### RECORDS TO USE

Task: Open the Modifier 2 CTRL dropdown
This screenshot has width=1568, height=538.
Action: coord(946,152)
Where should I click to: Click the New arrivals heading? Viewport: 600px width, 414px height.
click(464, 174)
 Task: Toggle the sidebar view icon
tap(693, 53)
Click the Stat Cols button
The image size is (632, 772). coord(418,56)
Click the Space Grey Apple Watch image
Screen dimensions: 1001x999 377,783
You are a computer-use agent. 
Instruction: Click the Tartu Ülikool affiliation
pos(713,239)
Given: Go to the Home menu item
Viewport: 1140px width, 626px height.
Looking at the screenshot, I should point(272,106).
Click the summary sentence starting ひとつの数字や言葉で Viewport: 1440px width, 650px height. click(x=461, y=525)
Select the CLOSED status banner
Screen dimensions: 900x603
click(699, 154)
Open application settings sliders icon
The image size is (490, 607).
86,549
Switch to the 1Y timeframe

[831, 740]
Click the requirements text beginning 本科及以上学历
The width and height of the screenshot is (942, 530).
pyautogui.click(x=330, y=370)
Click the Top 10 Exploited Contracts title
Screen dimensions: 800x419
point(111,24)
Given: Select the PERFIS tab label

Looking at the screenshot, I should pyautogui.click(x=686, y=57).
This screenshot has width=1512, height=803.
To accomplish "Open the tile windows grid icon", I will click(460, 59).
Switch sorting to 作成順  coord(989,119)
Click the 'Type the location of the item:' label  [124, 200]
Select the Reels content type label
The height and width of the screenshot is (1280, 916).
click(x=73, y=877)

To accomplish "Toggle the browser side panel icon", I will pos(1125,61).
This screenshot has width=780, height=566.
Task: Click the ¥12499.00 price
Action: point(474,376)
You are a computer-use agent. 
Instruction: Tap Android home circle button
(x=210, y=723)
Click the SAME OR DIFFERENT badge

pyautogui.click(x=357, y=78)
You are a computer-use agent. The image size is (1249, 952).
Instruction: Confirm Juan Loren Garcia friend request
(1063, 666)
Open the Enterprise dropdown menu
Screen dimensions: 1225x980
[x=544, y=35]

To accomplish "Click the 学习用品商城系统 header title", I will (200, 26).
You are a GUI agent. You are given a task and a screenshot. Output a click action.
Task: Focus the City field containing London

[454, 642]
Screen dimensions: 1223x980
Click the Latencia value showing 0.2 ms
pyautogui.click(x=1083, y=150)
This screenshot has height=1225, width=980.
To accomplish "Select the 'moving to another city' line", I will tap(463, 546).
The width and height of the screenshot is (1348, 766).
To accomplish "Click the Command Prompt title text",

######

WORK ITEM
A faithful, word-for-word copy of the data is the expected answer.

EXERCISE RESULT
Task: Open the Modifier 2 CTRL dropdown
This screenshot has width=1568, height=538.
Action: coord(946,152)
Where should I click to: Click the New arrivals heading? Viewport: 600px width, 414px height.
click(464, 174)
 Task: Toggle the sidebar view icon
tap(693, 53)
Click the Stat Cols button
The image size is (632, 772). coord(418,56)
Click the Space Grey Apple Watch image
Screen dimensions: 1001x999 377,783
You are a computer-use agent. 
Instruction: Click the Tartu Ülikool affiliation
pos(713,239)
Given: Go to the Home menu item
Viewport: 1140px width, 626px height.
Looking at the screenshot, I should point(272,106).
Click the summary sentence starting ひとつの数字や言葉で Viewport: 1440px width, 650px height. click(x=461, y=525)
Select the CLOSED status banner
Screen dimensions: 900x603
click(699, 154)
Open application settings sliders icon
The image size is (490, 607).
86,549
Switch to the 1Y timeframe

[831, 740]
Click the requirements text beginning 本科及以上学历
The width and height of the screenshot is (942, 530).
pyautogui.click(x=330, y=370)
Click the Top 10 Exploited Contracts title
Screen dimensions: 800x419
point(111,24)
Given: Select the PERFIS tab label

Looking at the screenshot, I should pyautogui.click(x=686, y=57).
This screenshot has width=1512, height=803.
To accomplish "Open the tile windows grid icon", I will click(460, 59).
Switch sorting to 作成順  coord(989,119)
Click the 'Type the location of the item:' label  [124, 200]
Select the Reels content type label
The height and width of the screenshot is (1280, 916).
click(x=73, y=877)

To accomplish "Toggle the browser side panel icon", I will pos(1125,61).
This screenshot has width=780, height=566.
Task: Click the ¥12499.00 price
Action: point(474,376)
You are a computer-use agent. 
Instruction: Tap Android home circle button
(x=210, y=723)
Click the SAME OR DIFFERENT badge

pyautogui.click(x=357, y=78)
You are a computer-use agent. The image size is (1249, 952).
Instruction: Confirm Juan Loren Garcia friend request
(1063, 666)
Open the Enterprise dropdown menu
Screen dimensions: 1225x980
[x=544, y=35]

To accomplish "Click the 学习用品商城系统 header title", I will (200, 26).
You are a GUI agent. You are given a task and a screenshot. Output a click action.
Task: Focus the City field containing London

[454, 642]
Screen dimensions: 1223x980
Click the Latencia value showing 0.2 ms
pyautogui.click(x=1083, y=150)
This screenshot has height=1225, width=980.
To accomplish "Select the 'moving to another city' line", I will tap(463, 546).
The width and height of the screenshot is (1348, 766).
To accomplish "Click the Command Prompt title text",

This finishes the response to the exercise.